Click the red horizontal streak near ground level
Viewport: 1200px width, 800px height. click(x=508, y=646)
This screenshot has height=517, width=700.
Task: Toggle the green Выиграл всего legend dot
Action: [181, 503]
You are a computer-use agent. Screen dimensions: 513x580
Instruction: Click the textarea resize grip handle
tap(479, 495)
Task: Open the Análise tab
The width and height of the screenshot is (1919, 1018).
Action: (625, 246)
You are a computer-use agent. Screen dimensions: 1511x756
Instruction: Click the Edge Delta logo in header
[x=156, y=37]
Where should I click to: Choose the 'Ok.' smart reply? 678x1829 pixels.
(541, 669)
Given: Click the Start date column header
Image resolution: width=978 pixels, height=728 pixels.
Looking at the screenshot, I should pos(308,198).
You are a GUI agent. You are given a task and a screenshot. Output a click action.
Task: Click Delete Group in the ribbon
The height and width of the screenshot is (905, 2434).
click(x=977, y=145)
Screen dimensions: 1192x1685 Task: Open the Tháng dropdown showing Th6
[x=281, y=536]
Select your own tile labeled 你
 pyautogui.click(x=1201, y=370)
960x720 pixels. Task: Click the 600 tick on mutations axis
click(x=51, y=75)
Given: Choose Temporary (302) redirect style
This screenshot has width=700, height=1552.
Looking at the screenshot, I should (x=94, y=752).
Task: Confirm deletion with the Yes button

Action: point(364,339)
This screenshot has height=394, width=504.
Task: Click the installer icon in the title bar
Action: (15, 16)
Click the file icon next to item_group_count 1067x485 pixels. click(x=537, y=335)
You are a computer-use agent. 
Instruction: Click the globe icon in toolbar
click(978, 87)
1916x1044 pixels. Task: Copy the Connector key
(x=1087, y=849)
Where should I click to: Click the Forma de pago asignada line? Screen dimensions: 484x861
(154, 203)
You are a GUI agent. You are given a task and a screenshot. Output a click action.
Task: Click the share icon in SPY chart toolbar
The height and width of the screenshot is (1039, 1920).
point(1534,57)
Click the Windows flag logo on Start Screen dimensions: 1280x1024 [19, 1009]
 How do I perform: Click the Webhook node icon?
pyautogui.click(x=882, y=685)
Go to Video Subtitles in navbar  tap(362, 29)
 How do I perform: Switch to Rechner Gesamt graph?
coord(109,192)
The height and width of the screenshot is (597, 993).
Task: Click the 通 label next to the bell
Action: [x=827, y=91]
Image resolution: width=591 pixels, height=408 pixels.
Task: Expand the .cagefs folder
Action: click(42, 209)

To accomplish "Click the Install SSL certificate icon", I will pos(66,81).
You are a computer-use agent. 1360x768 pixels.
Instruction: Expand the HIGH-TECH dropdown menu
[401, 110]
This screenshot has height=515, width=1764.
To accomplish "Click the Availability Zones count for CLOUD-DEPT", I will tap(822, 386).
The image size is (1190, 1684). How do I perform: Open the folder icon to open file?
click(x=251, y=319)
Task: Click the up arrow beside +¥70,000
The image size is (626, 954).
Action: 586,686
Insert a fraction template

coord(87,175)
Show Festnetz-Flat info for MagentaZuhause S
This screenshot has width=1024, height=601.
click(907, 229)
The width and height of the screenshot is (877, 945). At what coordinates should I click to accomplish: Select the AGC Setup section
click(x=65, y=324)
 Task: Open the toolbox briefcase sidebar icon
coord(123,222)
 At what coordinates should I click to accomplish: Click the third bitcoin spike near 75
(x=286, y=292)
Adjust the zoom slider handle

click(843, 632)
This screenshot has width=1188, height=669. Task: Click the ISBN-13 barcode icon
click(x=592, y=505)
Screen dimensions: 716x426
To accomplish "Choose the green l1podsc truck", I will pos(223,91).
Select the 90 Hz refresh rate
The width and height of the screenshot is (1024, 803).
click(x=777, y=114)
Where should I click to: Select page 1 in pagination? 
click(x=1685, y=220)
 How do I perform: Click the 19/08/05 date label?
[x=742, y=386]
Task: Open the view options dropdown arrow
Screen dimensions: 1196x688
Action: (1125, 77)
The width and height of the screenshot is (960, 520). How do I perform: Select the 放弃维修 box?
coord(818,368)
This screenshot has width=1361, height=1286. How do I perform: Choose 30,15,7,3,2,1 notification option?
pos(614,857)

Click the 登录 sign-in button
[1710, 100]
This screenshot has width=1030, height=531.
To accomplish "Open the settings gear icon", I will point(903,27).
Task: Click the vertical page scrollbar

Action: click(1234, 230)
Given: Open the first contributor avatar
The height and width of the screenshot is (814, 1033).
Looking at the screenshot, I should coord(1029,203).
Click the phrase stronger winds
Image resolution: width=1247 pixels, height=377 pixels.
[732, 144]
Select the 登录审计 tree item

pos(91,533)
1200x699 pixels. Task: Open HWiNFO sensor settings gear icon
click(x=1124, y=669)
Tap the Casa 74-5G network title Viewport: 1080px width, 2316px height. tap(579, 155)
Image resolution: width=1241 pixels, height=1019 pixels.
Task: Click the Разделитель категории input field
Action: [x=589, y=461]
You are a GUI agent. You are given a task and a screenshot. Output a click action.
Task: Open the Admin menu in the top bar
....................
- **Requirement**: Filter on the word "will": copy each matching line from the entries above.

- **Your solution**:
To accomplish "Click the Install SSL certificate icon", I will pos(66,81).
To accomplish "Click the Availability Zones count for CLOUD-DEPT", I will tap(822, 386).
To accomplish "Choose the green l1podsc truck", I will pos(223,91).
To accomplish "Open the settings gear icon", I will point(903,27).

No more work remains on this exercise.